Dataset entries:
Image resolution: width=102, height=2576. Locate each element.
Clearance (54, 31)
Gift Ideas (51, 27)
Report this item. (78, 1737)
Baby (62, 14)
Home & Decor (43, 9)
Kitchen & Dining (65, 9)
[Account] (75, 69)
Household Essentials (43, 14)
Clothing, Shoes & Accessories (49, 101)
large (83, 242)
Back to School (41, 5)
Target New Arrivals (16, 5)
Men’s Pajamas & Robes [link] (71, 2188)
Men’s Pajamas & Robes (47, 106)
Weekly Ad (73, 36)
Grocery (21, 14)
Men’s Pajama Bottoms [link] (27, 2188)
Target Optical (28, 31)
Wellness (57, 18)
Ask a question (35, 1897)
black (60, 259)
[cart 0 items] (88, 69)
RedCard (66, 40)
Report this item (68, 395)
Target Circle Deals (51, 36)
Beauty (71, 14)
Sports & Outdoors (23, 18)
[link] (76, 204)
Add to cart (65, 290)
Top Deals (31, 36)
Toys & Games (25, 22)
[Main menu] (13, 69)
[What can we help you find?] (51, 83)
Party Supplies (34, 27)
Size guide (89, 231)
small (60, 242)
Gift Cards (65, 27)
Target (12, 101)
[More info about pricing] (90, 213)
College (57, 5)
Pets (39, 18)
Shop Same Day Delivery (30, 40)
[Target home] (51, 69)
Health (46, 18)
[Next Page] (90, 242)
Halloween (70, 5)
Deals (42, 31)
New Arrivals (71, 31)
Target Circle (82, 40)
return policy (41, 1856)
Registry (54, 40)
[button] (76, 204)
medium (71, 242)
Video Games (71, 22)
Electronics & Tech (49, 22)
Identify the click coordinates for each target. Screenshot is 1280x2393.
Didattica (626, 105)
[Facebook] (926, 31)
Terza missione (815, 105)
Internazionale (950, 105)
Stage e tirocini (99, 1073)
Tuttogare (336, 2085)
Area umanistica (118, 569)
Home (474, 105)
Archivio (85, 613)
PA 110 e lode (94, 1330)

GOAL OF THE EXERCISE. Determine how many lines of the entries hold "each", and reply with that number only.

WRITTEN REPLY. 2